John C. Nelson - Citigroup Inc, Research Division

Fair enough. And then, just a clarification. I think the queue mentioned about $20 million in spending in the Bakken in the quarter. I just wanted to clear up if that was associated with New Home and you'll get that back as part of a purchase price adjustment or whether that was spending in one of the other 2 areas.

Theodore Gazulis

Go ahead, Jim.

James A. Tuell

Hi, this is Jim Tuell. Mostly, that is a cash flow number, so it reflects when we paid for our capital expenditures or when we made the payment, not necessarily -- it doesn't correlate to when the work was done. And so, yes, in conjunction with the sales during this quarter, some payments were made, but it doesn't reflect the actual accrual basis spending.

Noel A. Parks - Ladenburg Thalmann & Co. Inc., Research Division

Does $75 million is all I should think about as coming in, in 3Q?

Theodore Gazulis

Correct.

Theodore Gazulis

Yes.

Operator

The next question comes from Ryan Oatman at SunTrust.

Ryan Oatman - SunTrust Robinson Humphrey, Inc., Research Division

In the Midland Basin, can you provide any color on the first Wolfcamp B horizontal test, what you saw when you were drilling and how it drilled, et cetera?

Nicholas J. Sutton

I think the best thing we can say right now is that the entire well went extremely smoothly. We landed right where we wanted to land. As we were drilling, it was responding as we would have expected. And -- but for, I think, there was an MWD failure that we have to trip for, it really, really went smoothly and the reservoir responded as we would have expected. Can't really get into the details of things like shows and whatnot at this point.

Ryan Oatman - SunTrust Robinson Humphrey, Inc., Research Division

Sure. No, it's all the color I was looking for. And you said about 20 stages on the completion, yes, lateral length, again, on that was about 4,500 feet, is that correct?

Nicholas J. Sutton

About 4,500 feet.

◆ **SOURCE MATERIAL**
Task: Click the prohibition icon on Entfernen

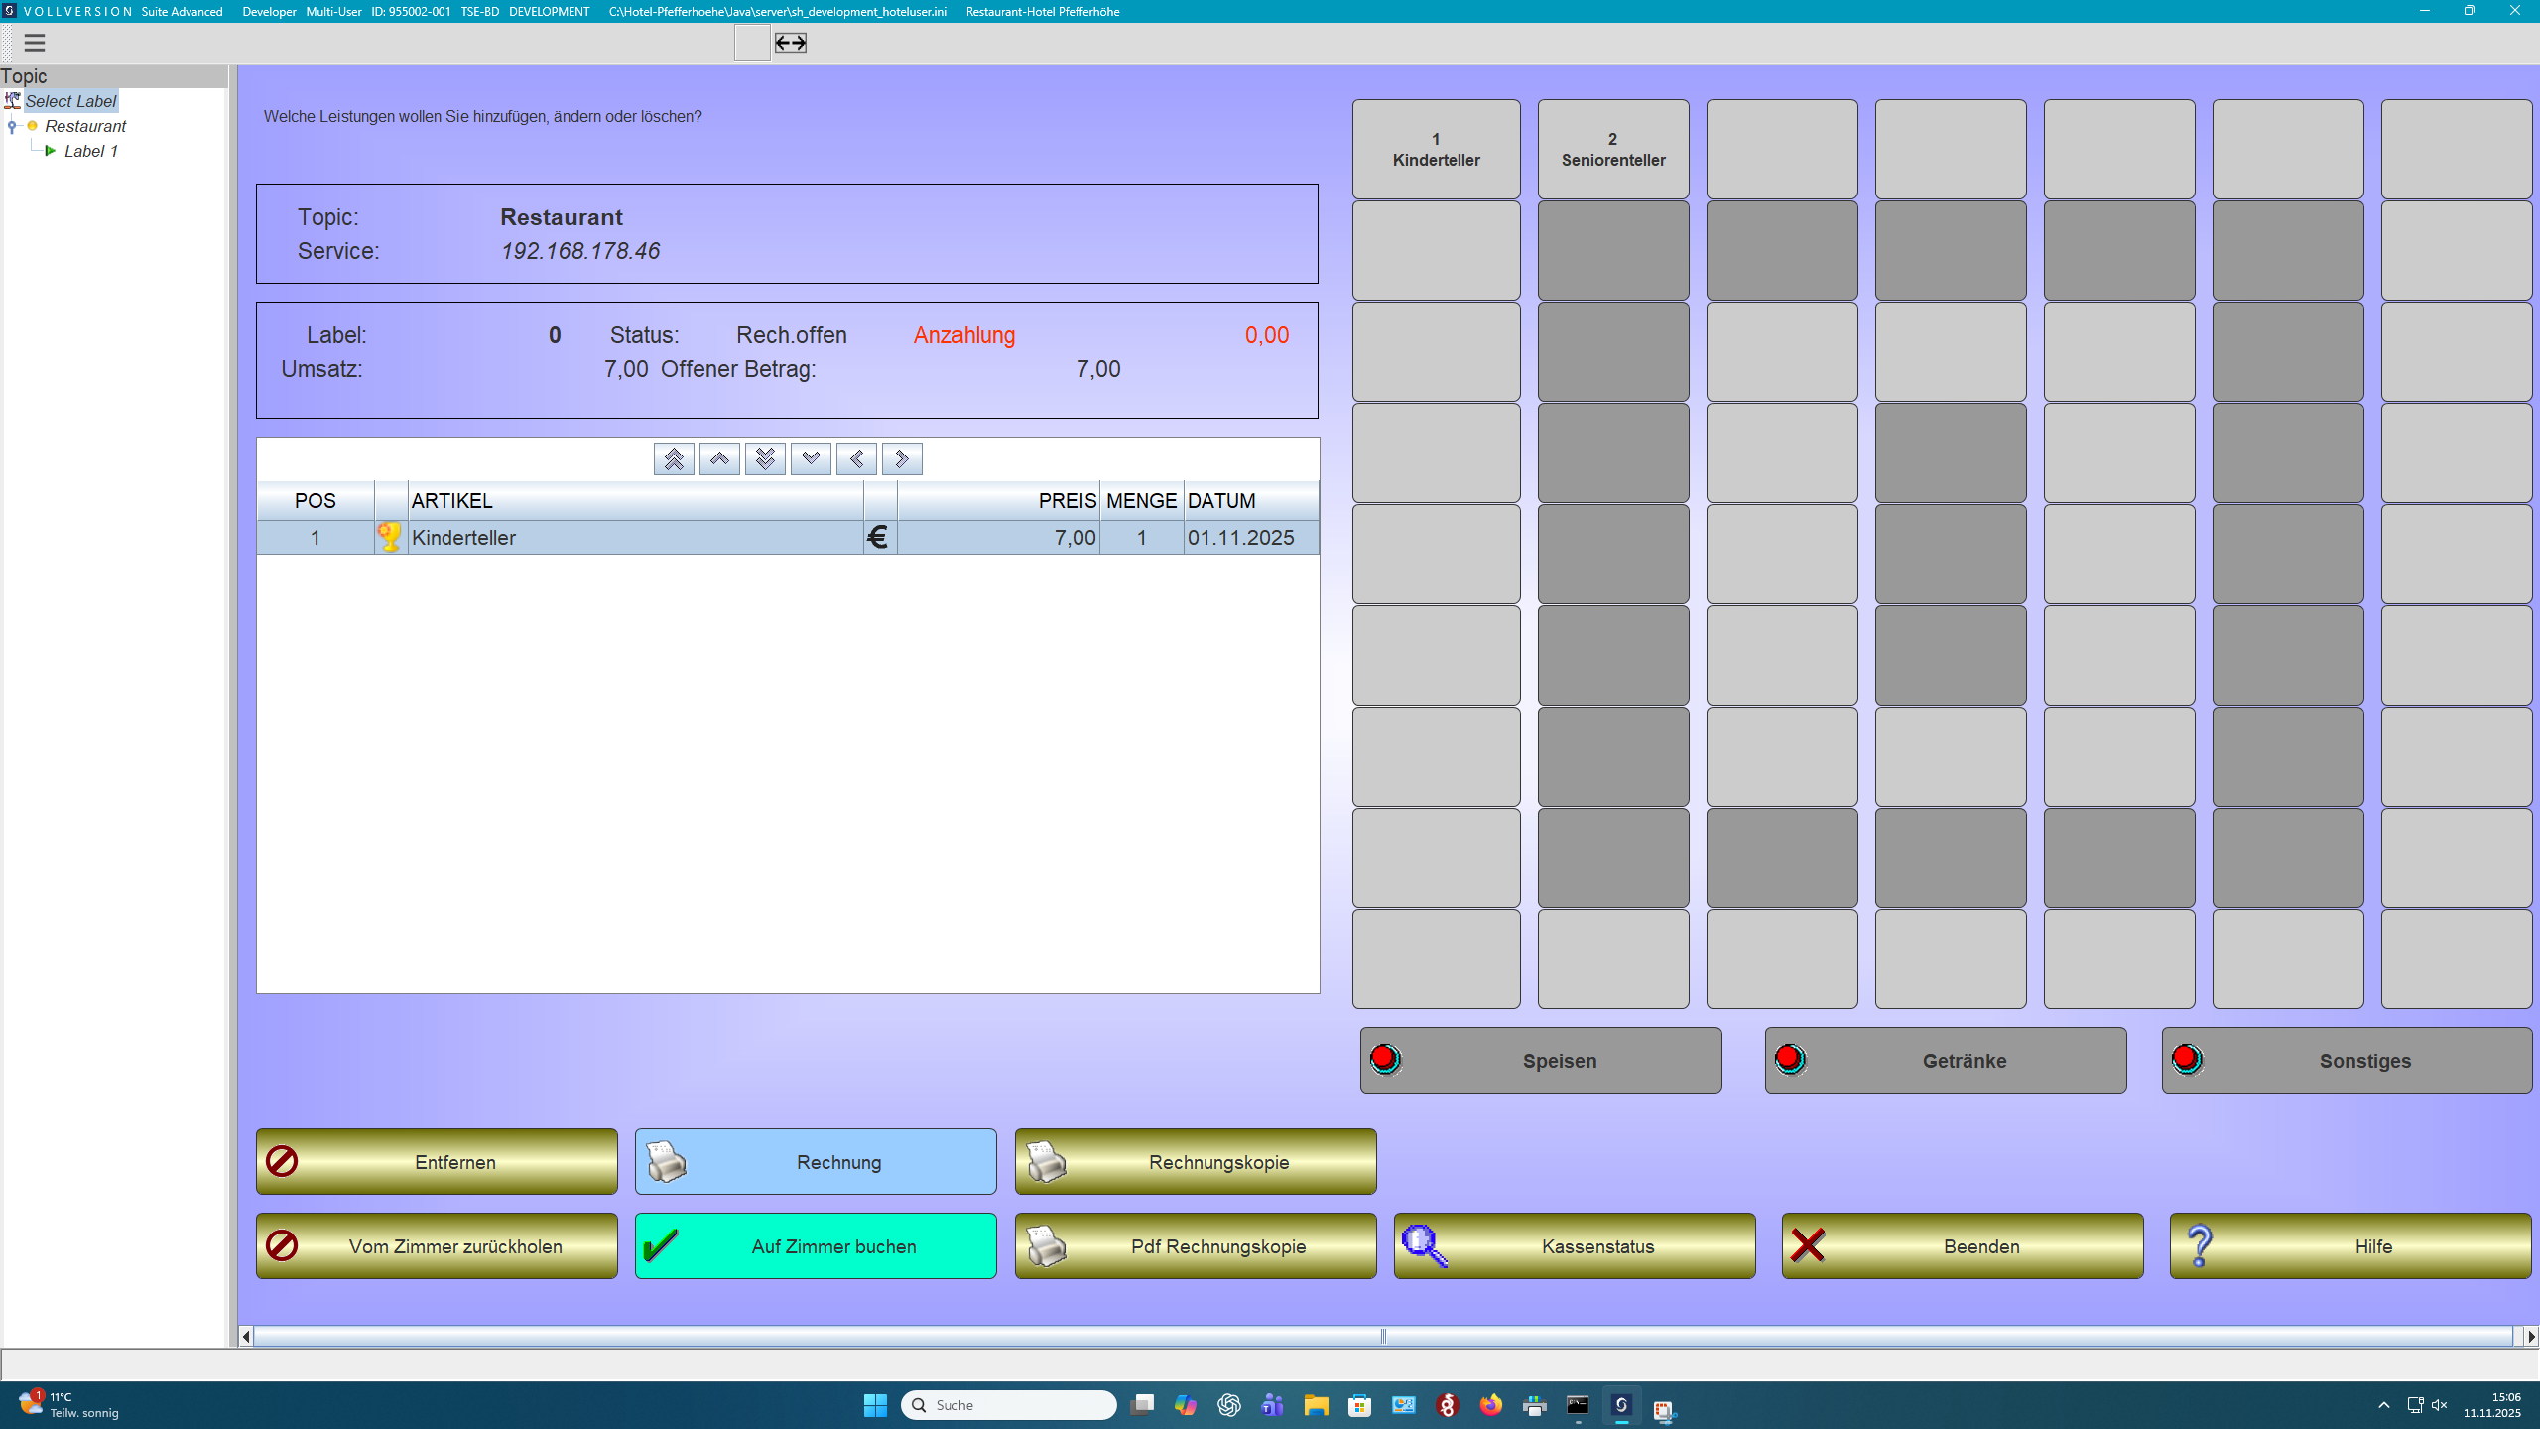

◆ **EXERCISE SET**
A – Can you rewrite the part of the earnings call transcript that opens with the words containing "I think the best" and closes with "at this point.", putting "tool failure" in place of "MWD failure"?
B – Can you carry the earnings call transcript forward from its last line with the next part of the exchange?
The listing has no connection to the earnings call transcript.

◆ **ANSWERS TO THE PROBLEMS**
A –
I think the best thing we can say right now is that the entire well went extremely smoothly. We landed right where we wanted to land. As we were drilling, it was responding as we would have expected. And -- but for, I think, there was an tool failure that we have to trip for, it really, really went smoothly and the reservoir responded as we would have expected. Can't really get into the details of things like shows and whatnot at this point.

B –
Ryan Oatman - SunTrust Robinson Humphrey, Inc., Research Division

Okay. And then looking further out, any plans to test the OTB in Big Spring acreage horizontally? Or do you think you'll focus more on Gardendale, given the offset operator success?

Nicholas J. Sutton

Yes, for the time being, we're going to be focusing primarily on Gardendale. But certainly, Big Springs OTB provides some future opportunity for us.

Ryan Oatman - SunTrust Robinson Humphrey, Inc., Research Division

Okay. And I would imagine the same thing, but ask anyway. Any plans in 2014 to test other zones? I know others have had a good success with the Wolfcamp A, for instance, lower Spraberry. Do you see those as potential targets to get after maybe even late in 2014?

Nicholas J. Sutton

It's certainly a possibility. We've been watching that activity as well, and it's very encouraging. But right now, we're really focused on B because there's more data there, there's more knowledge there. And as you know, our approach generally is to let the companies with the really deep, deep pocketbooks run some of their initial interference on other formations. So I think you're going to expect us to focus on the B and start working our way into some of the other formations over a period of time. And I can't tell you whether that's the end of 2014 or into 2015 or exactly when that is going to transpire.

Ryan Oatman - SunTrust Robinson Humphrey, Inc., Research Division

Right. All that makes sense. And then shifting up to Powder River, can you discuss what you're seeing in these Mowry vertical recompletions and kind of how that program looks going forward in the Mowry specifically?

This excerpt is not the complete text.